* _Task objective_
Copy the listing below line for line, keeping every character unchanged.

Element and text position data:
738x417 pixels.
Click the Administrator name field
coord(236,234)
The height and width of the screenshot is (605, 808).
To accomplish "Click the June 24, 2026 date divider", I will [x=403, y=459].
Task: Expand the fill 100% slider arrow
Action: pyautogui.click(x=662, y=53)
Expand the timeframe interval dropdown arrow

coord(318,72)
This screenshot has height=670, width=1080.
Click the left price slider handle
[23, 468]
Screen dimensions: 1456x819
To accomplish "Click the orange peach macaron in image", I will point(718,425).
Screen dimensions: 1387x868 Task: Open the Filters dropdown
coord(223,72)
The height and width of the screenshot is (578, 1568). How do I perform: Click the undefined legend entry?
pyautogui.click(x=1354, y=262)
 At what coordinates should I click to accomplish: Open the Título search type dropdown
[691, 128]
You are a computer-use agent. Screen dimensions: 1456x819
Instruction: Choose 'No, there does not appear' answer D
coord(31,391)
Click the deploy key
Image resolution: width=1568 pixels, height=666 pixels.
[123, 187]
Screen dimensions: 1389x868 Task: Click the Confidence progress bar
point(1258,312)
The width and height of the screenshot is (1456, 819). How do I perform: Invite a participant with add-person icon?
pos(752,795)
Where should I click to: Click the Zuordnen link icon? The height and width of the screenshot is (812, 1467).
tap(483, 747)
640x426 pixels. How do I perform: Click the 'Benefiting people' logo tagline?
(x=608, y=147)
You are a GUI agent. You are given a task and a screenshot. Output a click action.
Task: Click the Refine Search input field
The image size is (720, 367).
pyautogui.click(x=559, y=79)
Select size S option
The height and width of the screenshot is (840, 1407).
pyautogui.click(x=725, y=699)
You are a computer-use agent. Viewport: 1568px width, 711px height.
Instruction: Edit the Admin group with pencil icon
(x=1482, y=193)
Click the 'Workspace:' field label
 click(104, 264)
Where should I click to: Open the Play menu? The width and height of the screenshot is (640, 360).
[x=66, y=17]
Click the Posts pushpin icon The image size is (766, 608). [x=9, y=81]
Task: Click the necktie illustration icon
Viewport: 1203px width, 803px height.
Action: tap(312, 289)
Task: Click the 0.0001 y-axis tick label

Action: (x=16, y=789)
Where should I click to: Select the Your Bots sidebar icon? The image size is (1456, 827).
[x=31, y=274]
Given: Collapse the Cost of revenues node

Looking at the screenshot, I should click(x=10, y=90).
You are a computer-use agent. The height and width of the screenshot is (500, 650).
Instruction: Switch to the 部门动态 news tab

* _Response for this exercise_
738x417 pixels.
Click the Administrator name field
coord(236,234)
The height and width of the screenshot is (605, 808).
To accomplish "Click the June 24, 2026 date divider", I will [x=403, y=459].
Task: Expand the fill 100% slider arrow
Action: pyautogui.click(x=662, y=53)
Expand the timeframe interval dropdown arrow

coord(318,72)
This screenshot has height=670, width=1080.
Click the left price slider handle
[23, 468]
Screen dimensions: 1456x819
To accomplish "Click the orange peach macaron in image", I will point(718,425).
Screen dimensions: 1387x868 Task: Open the Filters dropdown
coord(223,72)
The height and width of the screenshot is (578, 1568). How do I perform: Click the undefined legend entry?
pyautogui.click(x=1354, y=262)
 At what coordinates should I click to accomplish: Open the Título search type dropdown
[691, 128]
You are a computer-use agent. Screen dimensions: 1456x819
Instruction: Choose 'No, there does not appear' answer D
coord(31,391)
Click the deploy key
Image resolution: width=1568 pixels, height=666 pixels.
[123, 187]
Screen dimensions: 1389x868 Task: Click the Confidence progress bar
point(1258,312)
The width and height of the screenshot is (1456, 819). How do I perform: Invite a participant with add-person icon?
pos(752,795)
Where should I click to: Click the Zuordnen link icon? The height and width of the screenshot is (812, 1467).
tap(483, 747)
640x426 pixels. How do I perform: Click the 'Benefiting people' logo tagline?
(x=608, y=147)
You are a GUI agent. You are given a task and a screenshot. Output a click action.
Task: Click the Refine Search input field
The image size is (720, 367).
pyautogui.click(x=559, y=79)
Select size S option
The height and width of the screenshot is (840, 1407).
pyautogui.click(x=725, y=699)
You are a computer-use agent. Viewport: 1568px width, 711px height.
Instruction: Edit the Admin group with pencil icon
(x=1482, y=193)
Click the 'Workspace:' field label
 click(104, 264)
Where should I click to: Open the Play menu? The width and height of the screenshot is (640, 360).
[x=66, y=17]
Click the Posts pushpin icon The image size is (766, 608). [x=9, y=81]
Task: Click the necktie illustration icon
Viewport: 1203px width, 803px height.
Action: tap(312, 289)
Task: Click the 0.0001 y-axis tick label

Action: (x=16, y=789)
Where should I click to: Select the Your Bots sidebar icon? The image size is (1456, 827).
[x=31, y=274]
Given: Collapse the Cost of revenues node

Looking at the screenshot, I should click(x=10, y=90).
You are a computer-use agent. The height and width of the screenshot is (500, 650).
Instruction: Switch to the 部门动态 news tab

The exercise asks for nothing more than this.